**DIRECTIVE:**
Convert the records below into a JSON list of strings, one string per line and blank lines omitted, starting at the beginning of the records and going up to and including the line that contains "Action: pyautogui.click(x=374, y=374)". Leave the pictures out of the answer.
══════════
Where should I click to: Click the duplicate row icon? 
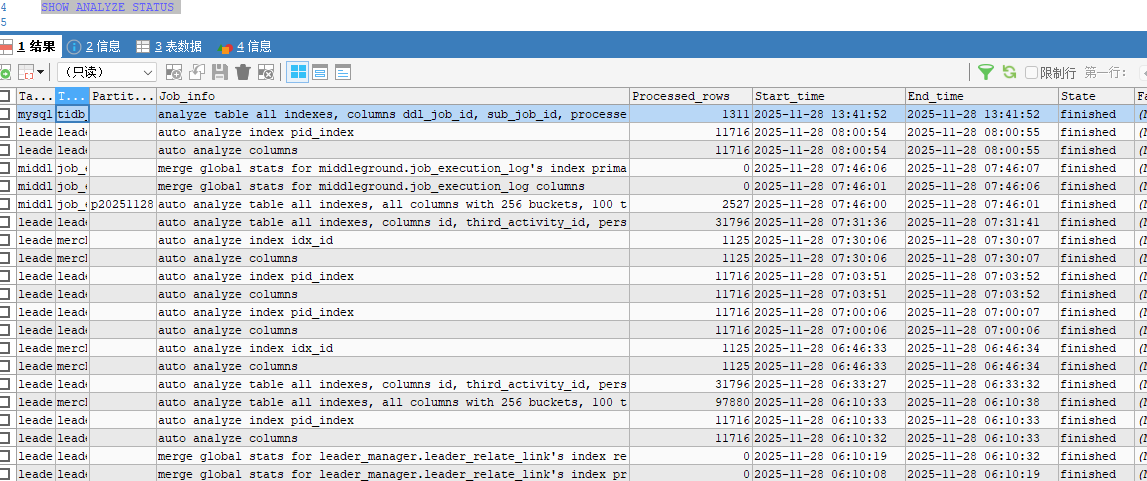tap(197, 72)
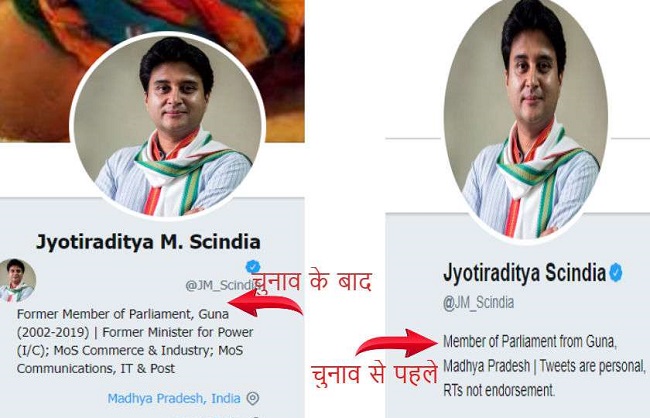This screenshot has height=418, width=650.
Task: Click the red Hindi label चुनाव से पहले
Action: pyautogui.click(x=374, y=374)
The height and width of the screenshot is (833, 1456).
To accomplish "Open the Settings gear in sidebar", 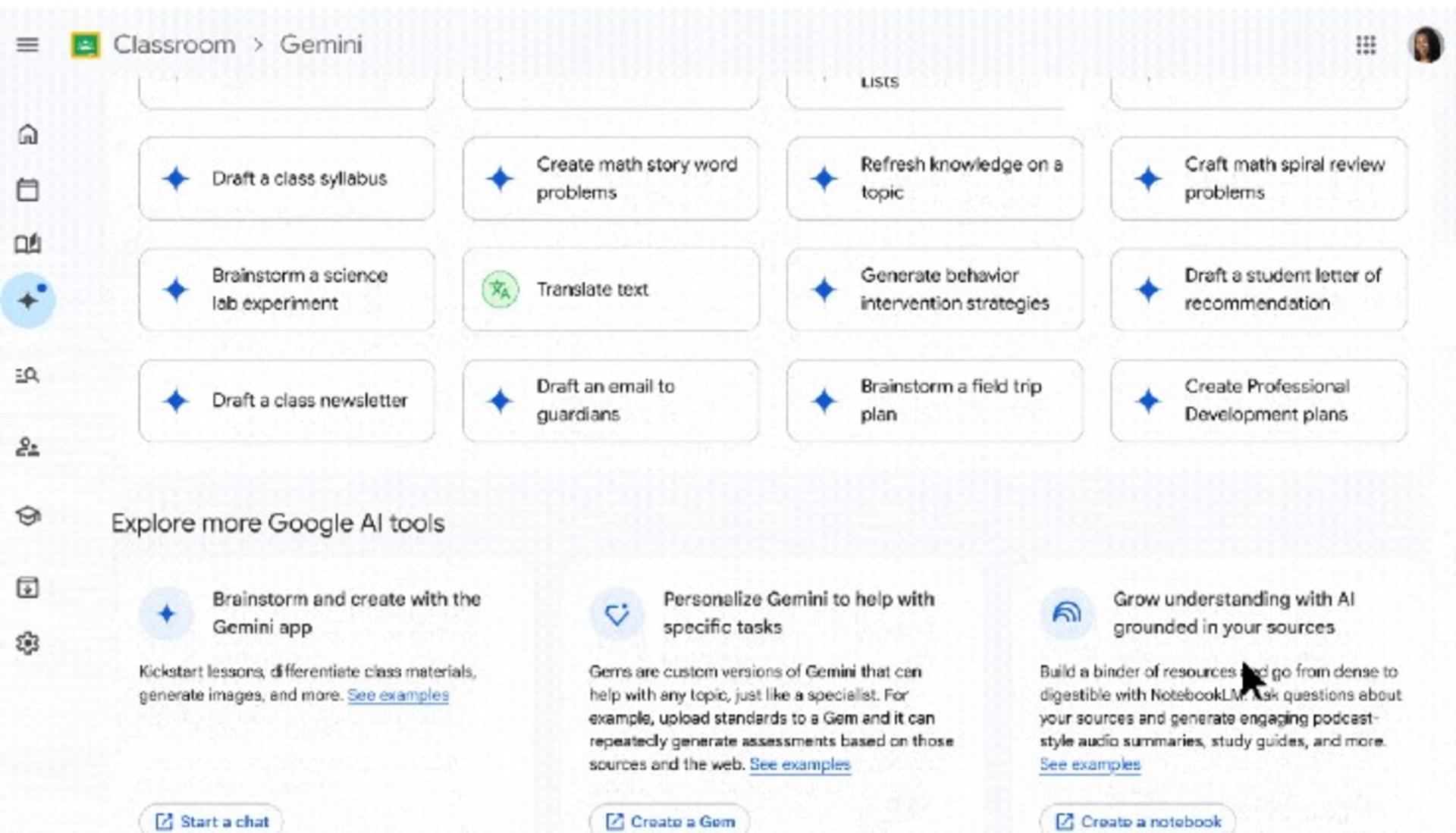I will tap(28, 643).
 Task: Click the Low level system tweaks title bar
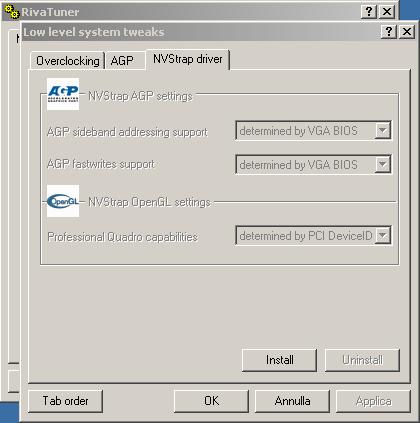[x=200, y=32]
══════════
**REPLY TO THE EXERCISE:**
[
  "Where should I click to: Click the duplicate row icon? ",
  "tap(197, 72)",
  "This screenshot has height=418, width=650.",
  "Task: Click the red Hindi label चुनाव से पहले",
  "Action: pyautogui.click(x=374, y=374)"
]